What is required: Every entry must be transcribed exactly as written.

Records from a dataset:
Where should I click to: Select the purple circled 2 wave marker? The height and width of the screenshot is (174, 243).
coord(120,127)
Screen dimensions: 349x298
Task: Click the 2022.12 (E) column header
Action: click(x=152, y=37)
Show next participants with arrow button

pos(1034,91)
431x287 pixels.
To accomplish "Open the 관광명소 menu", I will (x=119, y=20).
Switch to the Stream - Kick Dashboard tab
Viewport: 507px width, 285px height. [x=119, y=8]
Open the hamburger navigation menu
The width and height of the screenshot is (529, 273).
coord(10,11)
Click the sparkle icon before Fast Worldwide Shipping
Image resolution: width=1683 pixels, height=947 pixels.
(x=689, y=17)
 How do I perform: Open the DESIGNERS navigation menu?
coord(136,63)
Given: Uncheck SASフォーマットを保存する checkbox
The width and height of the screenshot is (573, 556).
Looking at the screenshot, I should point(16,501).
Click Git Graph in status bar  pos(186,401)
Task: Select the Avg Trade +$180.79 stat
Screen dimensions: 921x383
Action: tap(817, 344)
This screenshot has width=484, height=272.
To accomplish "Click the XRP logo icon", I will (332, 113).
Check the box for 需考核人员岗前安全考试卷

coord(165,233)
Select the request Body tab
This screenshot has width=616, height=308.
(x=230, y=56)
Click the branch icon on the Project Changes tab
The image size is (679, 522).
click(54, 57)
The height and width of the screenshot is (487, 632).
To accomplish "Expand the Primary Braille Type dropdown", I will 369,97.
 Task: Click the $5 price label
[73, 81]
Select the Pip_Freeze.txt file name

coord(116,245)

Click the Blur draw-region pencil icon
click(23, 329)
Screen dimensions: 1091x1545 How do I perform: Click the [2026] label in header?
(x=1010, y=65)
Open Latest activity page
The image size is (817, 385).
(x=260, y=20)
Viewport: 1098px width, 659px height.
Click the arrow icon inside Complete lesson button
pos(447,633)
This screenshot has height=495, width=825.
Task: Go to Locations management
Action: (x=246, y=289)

Answer box:
Where should I click to: Select the purple circled 2 wave marker? The height and width of the screenshot is (174, 243).
coord(120,127)
Screen dimensions: 349x298
Task: Click the 2022.12 (E) column header
Action: click(x=152, y=37)
Show next participants with arrow button

pos(1034,91)
431x287 pixels.
To accomplish "Open the 관광명소 menu", I will (x=119, y=20).
Switch to the Stream - Kick Dashboard tab
Viewport: 507px width, 285px height. [x=119, y=8]
Open the hamburger navigation menu
The width and height of the screenshot is (529, 273).
coord(10,11)
Click the sparkle icon before Fast Worldwide Shipping
Image resolution: width=1683 pixels, height=947 pixels.
(x=689, y=17)
 How do I perform: Open the DESIGNERS navigation menu?
coord(136,63)
Given: Uncheck SASフォーマットを保存する checkbox
The width and height of the screenshot is (573, 556).
Looking at the screenshot, I should point(16,501).
Click Git Graph in status bar  pos(186,401)
Task: Select the Avg Trade +$180.79 stat
Screen dimensions: 921x383
Action: tap(817, 344)
This screenshot has width=484, height=272.
To accomplish "Click the XRP logo icon", I will (332, 113).
Check the box for 需考核人员岗前安全考试卷

coord(165,233)
Select the request Body tab
This screenshot has width=616, height=308.
(x=230, y=56)
Click the branch icon on the Project Changes tab
The image size is (679, 522).
click(54, 57)
The height and width of the screenshot is (487, 632).
To accomplish "Expand the Primary Braille Type dropdown", I will 369,97.
 Task: Click the $5 price label
[73, 81]
Select the Pip_Freeze.txt file name

coord(116,245)

Click the Blur draw-region pencil icon
click(23, 329)
Screen dimensions: 1091x1545 How do I perform: Click the [2026] label in header?
(x=1010, y=65)
Open Latest activity page
The image size is (817, 385).
(x=260, y=20)
Viewport: 1098px width, 659px height.
Click the arrow icon inside Complete lesson button
pos(447,633)
This screenshot has height=495, width=825.
Task: Go to Locations management
Action: (x=246, y=289)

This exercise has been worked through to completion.